▸ WORK REQUIRED:
Please retype the rows below word for word, beginning with the first line and ending with the line that contains "pyautogui.click(x=100, y=253)", including that line.

Start of RECORDED DATA

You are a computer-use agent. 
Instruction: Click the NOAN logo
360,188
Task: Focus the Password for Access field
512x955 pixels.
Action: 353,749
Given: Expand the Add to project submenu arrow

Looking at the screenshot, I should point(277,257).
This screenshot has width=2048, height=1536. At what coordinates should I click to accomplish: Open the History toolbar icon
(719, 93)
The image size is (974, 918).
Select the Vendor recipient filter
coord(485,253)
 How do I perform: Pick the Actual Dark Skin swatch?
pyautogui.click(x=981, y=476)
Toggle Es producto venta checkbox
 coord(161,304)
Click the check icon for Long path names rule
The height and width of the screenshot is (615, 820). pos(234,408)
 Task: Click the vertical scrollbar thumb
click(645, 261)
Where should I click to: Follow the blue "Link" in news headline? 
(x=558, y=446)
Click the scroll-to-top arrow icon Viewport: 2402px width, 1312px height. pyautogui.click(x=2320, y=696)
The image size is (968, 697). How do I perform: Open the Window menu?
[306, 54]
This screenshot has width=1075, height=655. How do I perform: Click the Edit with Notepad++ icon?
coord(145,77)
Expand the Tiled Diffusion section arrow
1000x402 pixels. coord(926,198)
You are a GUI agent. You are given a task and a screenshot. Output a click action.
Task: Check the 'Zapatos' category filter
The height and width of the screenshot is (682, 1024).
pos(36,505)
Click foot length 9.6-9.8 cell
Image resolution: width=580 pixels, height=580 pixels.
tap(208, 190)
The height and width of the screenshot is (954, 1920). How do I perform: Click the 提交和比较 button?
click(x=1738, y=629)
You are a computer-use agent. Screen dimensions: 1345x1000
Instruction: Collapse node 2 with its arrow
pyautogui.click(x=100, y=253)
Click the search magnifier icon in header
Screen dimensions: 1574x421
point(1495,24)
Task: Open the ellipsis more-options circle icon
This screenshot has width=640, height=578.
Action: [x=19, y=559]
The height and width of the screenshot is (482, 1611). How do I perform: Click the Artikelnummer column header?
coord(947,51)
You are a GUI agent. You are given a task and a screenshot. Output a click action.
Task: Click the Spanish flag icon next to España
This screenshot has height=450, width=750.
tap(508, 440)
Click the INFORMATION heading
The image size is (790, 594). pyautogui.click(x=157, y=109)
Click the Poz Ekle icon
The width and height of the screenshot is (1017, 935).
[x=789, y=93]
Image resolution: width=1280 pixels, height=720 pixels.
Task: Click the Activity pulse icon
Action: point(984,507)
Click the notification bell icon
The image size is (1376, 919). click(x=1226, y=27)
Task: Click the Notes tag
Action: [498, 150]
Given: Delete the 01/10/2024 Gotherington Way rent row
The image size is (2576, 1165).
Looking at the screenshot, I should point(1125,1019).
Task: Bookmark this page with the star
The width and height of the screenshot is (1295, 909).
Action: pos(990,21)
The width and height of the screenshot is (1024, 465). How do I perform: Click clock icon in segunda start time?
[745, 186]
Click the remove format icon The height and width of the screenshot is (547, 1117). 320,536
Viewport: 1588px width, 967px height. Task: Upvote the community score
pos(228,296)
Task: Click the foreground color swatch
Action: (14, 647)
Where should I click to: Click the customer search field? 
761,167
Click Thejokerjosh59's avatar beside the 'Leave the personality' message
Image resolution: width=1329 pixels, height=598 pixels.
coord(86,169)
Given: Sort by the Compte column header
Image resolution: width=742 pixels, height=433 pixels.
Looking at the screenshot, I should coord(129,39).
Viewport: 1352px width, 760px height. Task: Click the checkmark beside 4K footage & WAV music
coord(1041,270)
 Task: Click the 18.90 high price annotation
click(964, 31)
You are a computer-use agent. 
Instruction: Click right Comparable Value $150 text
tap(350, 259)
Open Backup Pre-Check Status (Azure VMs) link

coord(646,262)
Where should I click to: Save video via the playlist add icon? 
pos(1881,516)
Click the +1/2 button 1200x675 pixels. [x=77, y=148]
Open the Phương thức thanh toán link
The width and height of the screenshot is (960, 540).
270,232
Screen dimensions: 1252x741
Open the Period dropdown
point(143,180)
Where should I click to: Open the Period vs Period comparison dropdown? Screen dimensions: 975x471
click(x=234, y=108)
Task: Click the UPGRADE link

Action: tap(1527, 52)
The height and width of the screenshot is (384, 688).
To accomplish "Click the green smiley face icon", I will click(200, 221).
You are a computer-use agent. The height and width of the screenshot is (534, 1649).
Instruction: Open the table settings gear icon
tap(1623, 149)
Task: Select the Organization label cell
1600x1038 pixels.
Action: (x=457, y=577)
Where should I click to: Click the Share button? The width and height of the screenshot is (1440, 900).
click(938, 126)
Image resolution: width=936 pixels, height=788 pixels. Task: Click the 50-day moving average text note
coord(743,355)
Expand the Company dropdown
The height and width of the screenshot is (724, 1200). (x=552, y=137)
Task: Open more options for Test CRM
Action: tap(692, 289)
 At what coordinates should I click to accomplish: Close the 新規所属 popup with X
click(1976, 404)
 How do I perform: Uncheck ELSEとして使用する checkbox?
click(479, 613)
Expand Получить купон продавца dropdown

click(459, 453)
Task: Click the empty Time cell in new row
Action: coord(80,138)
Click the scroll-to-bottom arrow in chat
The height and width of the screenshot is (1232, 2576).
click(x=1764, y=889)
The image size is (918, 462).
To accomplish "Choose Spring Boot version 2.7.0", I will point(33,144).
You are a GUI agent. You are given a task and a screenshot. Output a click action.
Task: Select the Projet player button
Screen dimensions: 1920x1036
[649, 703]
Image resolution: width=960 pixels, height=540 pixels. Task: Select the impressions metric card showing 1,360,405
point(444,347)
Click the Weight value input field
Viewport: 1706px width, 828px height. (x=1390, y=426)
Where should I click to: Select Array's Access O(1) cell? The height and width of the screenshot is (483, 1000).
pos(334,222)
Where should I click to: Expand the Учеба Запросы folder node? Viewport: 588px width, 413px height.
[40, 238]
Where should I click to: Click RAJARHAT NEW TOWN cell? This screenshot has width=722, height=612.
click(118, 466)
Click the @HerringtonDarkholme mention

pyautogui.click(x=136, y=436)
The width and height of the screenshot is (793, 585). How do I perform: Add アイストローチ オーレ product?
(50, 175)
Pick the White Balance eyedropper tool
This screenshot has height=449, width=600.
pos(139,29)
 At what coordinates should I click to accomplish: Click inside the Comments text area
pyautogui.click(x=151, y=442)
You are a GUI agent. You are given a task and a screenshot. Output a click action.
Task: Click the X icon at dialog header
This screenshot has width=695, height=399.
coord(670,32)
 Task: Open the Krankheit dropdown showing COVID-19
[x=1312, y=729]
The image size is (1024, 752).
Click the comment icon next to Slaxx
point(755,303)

End of RECORDED DATA

▸ FINISHED ANSWER:
You are a computer-use agent. 
Instruction: Click the NOAN logo
360,188
Task: Focus the Password for Access field
512x955 pixels.
Action: 353,749
Given: Expand the Add to project submenu arrow

Looking at the screenshot, I should point(277,257).
This screenshot has width=2048, height=1536. At what coordinates should I click to accomplish: Open the History toolbar icon
(719, 93)
The image size is (974, 918).
Select the Vendor recipient filter
coord(485,253)
 How do I perform: Pick the Actual Dark Skin swatch?
pyautogui.click(x=981, y=476)
Toggle Es producto venta checkbox
 coord(161,304)
Click the check icon for Long path names rule
The height and width of the screenshot is (615, 820). pos(234,408)
 Task: Click the vertical scrollbar thumb
click(645, 261)
Where should I click to: Follow the blue "Link" in news headline? 
(x=558, y=446)
Click the scroll-to-top arrow icon Viewport: 2402px width, 1312px height. pyautogui.click(x=2320, y=696)
The image size is (968, 697). How do I perform: Open the Window menu?
[306, 54]
This screenshot has width=1075, height=655. How do I perform: Click the Edit with Notepad++ icon?
coord(145,77)
Expand the Tiled Diffusion section arrow
1000x402 pixels. coord(926,198)
You are a GUI agent. You are given a task and a screenshot. Output a click action.
Task: Check the 'Zapatos' category filter
The height and width of the screenshot is (682, 1024).
pos(36,505)
Click foot length 9.6-9.8 cell
Image resolution: width=580 pixels, height=580 pixels.
tap(208, 190)
The height and width of the screenshot is (954, 1920). How do I perform: Click the 提交和比较 button?
click(x=1738, y=629)
You are a computer-use agent. Screen dimensions: 1345x1000
Instruction: Collapse node 2 with its arrow
pyautogui.click(x=100, y=253)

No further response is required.